I would say that the most common thing everyone wants to do is this: After everything’s set up, don’t allow anything done by the process to interact with anything else, except via already open file descriptors.

That’s almost true. Getting the current time, and memory allocation, is probably also safe.

(But the original binary on/off seccomp() blocked even those)

But there’s no way to express this. In order to actually interact with open network sockets in the most minimal of ways I’d need at least:

  • pselect6
  • select
  • poll
  • ppoll
  • write
  • pwrite64
  • writev
  • pwritev
  • read
  • pread64
  • pread
  • preadv
  • close
  • sendfile
  • sendto
  • sendmsg
  • sendmmsg
  • recvfrom
  • recvmsg
  • recvmmsg

And that’s just for the most trivial of examples where you have some unsafe code (e.g. a parser) that takes input on one fd and gives output on another. For example if you implement an oracle that takes an X.509 certificate (famously tricky to parse) and a hostname, and returns if it’s valid or not.

And what’s worse: This is completely dynamic and depends on the architecture. It can change from execution to execution, or millisecond to millisecond. This is just not part of the ABI.

There’s nothing stopping libc from changing to implementing read() as a special case of readv(). select() could be implemented in terms of poll(), tomorrow.

There are 300+ syscalls, and will likely grow. Do you know which ones are “just read or write from the sockets”?

So I don’t think the seccomp(2) manpage is realistic when it says:

It is strongly recommended to use an allow-list approach whenever
possible because such an approach is more robust and simple.  A
deny-list will have to be updated whenever a potentially dangerous
system call is added

Good luck with that.

The solution

OpenBSD clearly got this right.

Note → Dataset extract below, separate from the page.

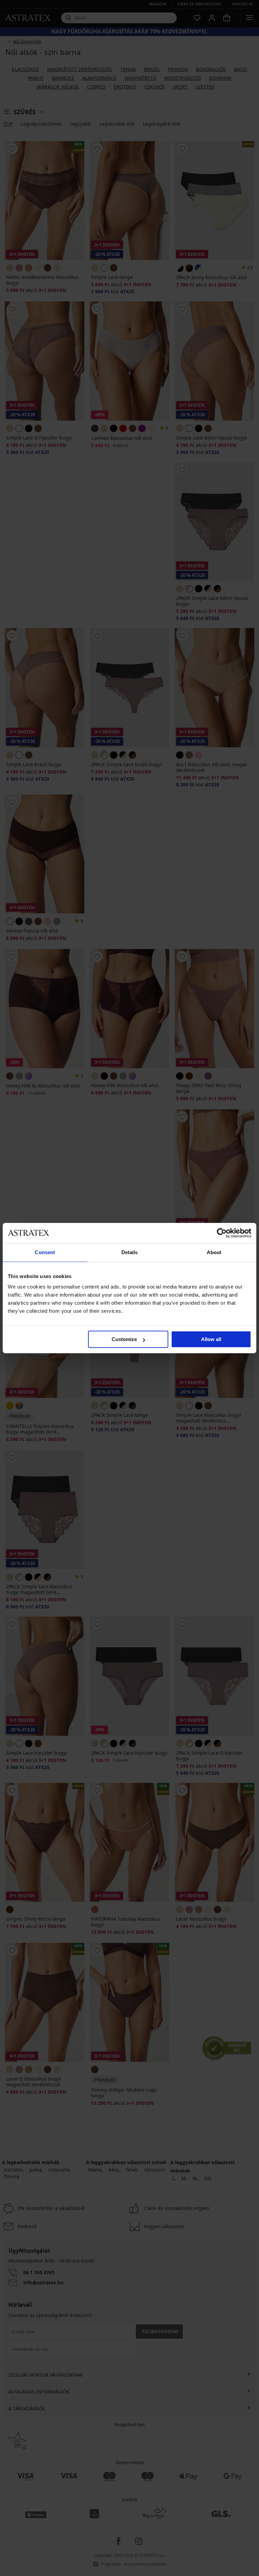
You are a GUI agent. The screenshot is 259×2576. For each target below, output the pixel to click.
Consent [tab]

Don’t list syscalls. Who cares if it’s poll() or select()?

For example arping has this code to prevent it doing anything bad at all.

Go on, think about it. Even with full control of the process, what could you possibly do after it runs pledge("stdio", "")? Print profanities to the user? Exit with the wrong exit code? Yeah, but that’s about it.

But seccomp() allows more restrictions. In arping I blocked so that it can only write to stdout and stderr, not read. But so what? I may have to eat my hat on this, but being able to read from stdout doesn’t sound like it’ll cause a security problem.

pledge(), and unveil(), are clearly the right solution here.

But what about Linux?

Maybe one day Landlock will be the thing. But considering the previous nightmare with many generations of Linux solutions getting it wrong I’m not holding my breath.

For now I guess unshare() is the way to go. But even that’s tricky (and doesn’t block as much). I’m planning a follow-up post about how to drop access to the outside world using available tools.